*Exercise details*
The line with "The height and" marks where to begin; print it and all lines after it in the material below exactly, skipping pictures.

*Supplied records*
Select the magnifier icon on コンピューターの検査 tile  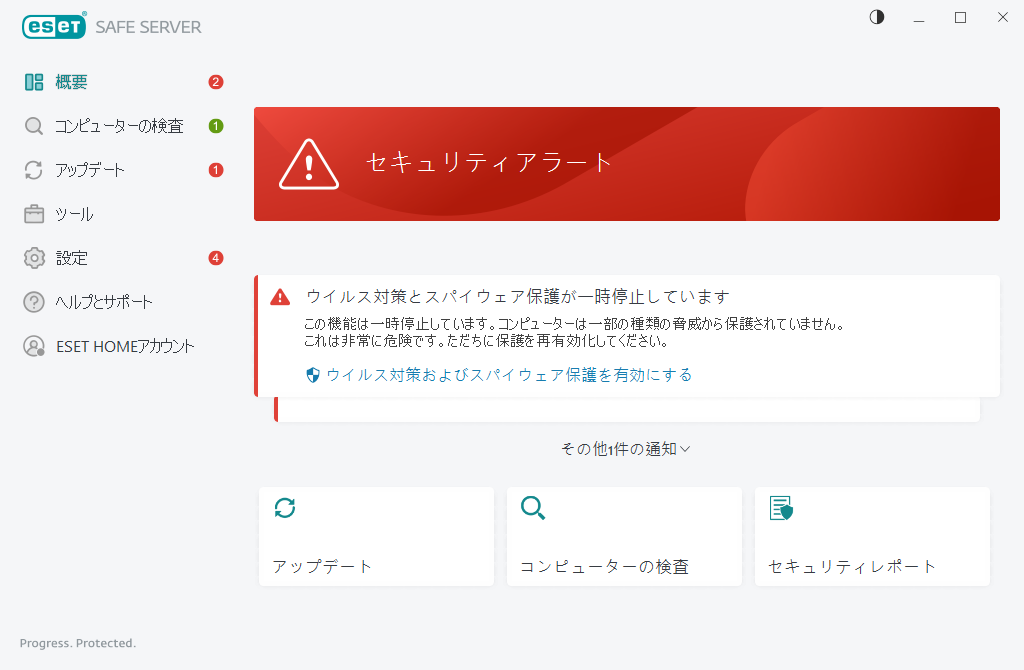(533, 508)
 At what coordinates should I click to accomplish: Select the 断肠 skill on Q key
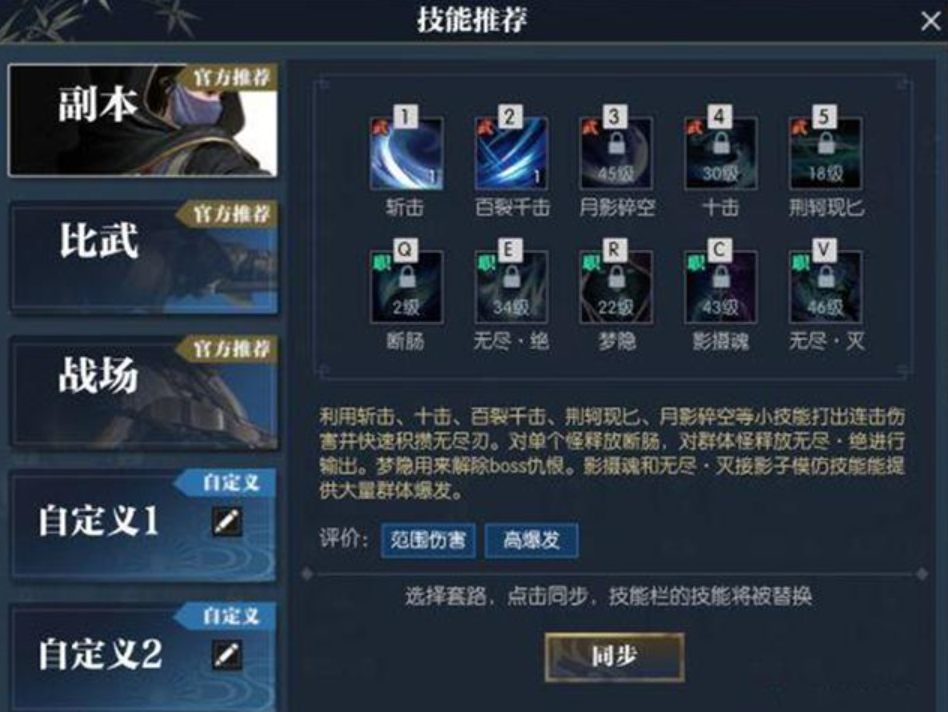[x=406, y=287]
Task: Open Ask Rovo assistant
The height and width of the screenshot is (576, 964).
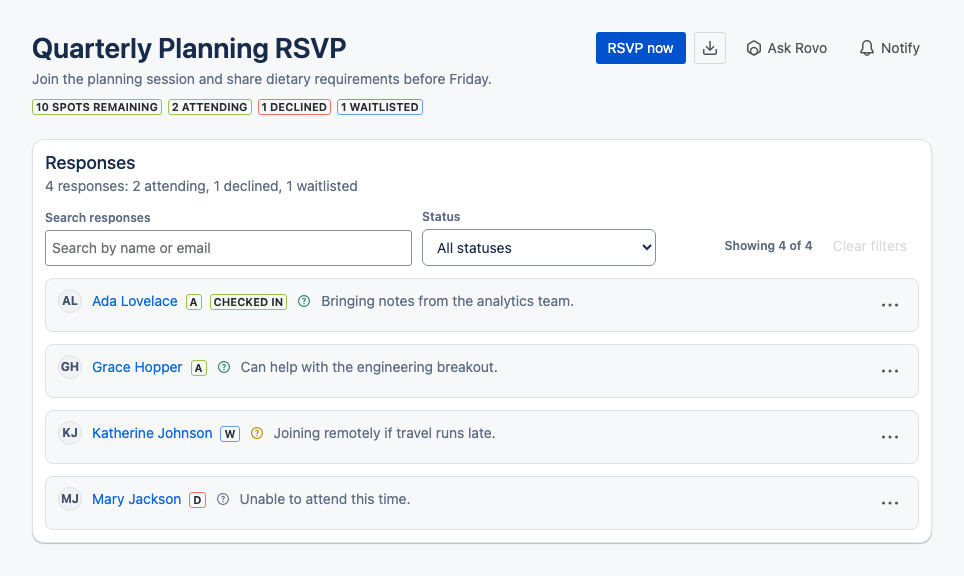Action: coord(786,48)
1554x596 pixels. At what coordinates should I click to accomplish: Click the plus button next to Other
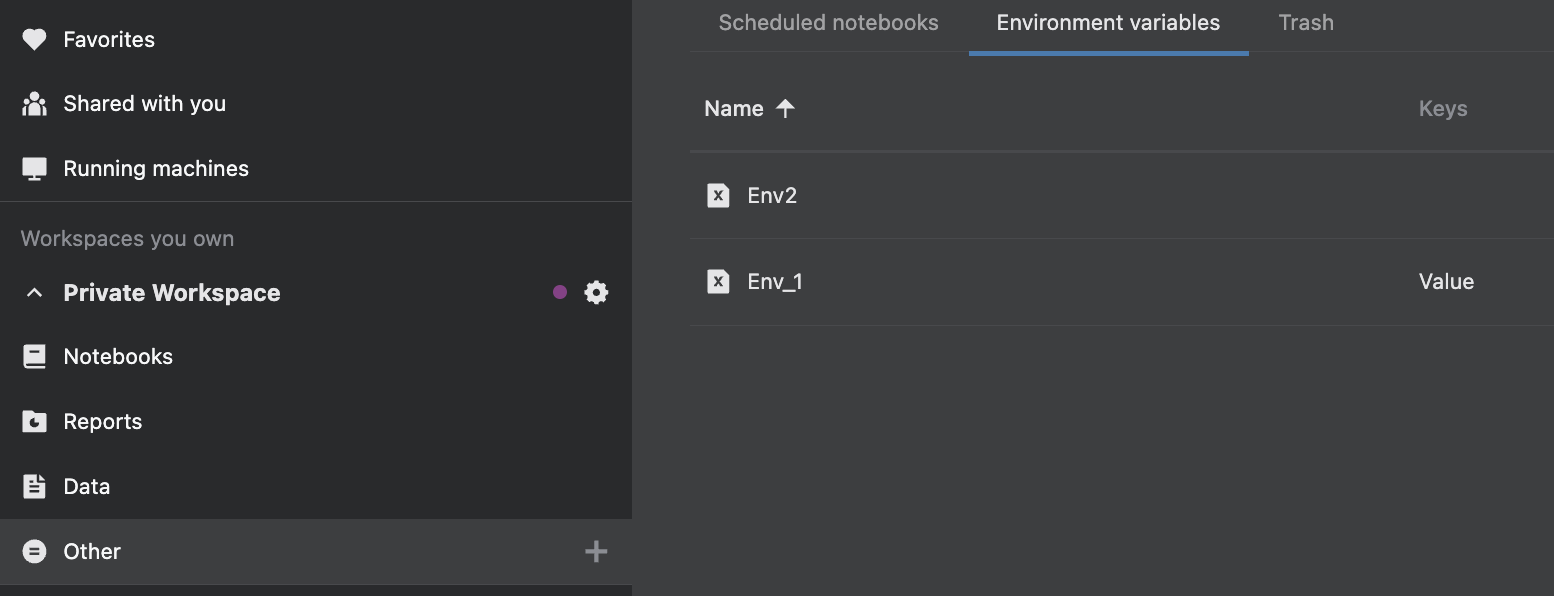596,551
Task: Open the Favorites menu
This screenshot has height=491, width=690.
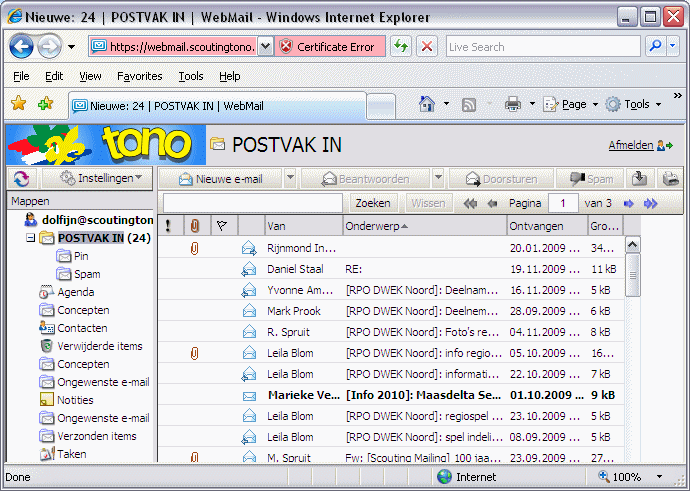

*The completed task*
The height and width of the screenshot is (576, 964).
Action: coord(786,48)
1554x596 pixels. At what coordinates should I click to accomplish: Click the plus button next to Other
596,551
Task: Open the Favorites menu
This screenshot has height=491, width=690.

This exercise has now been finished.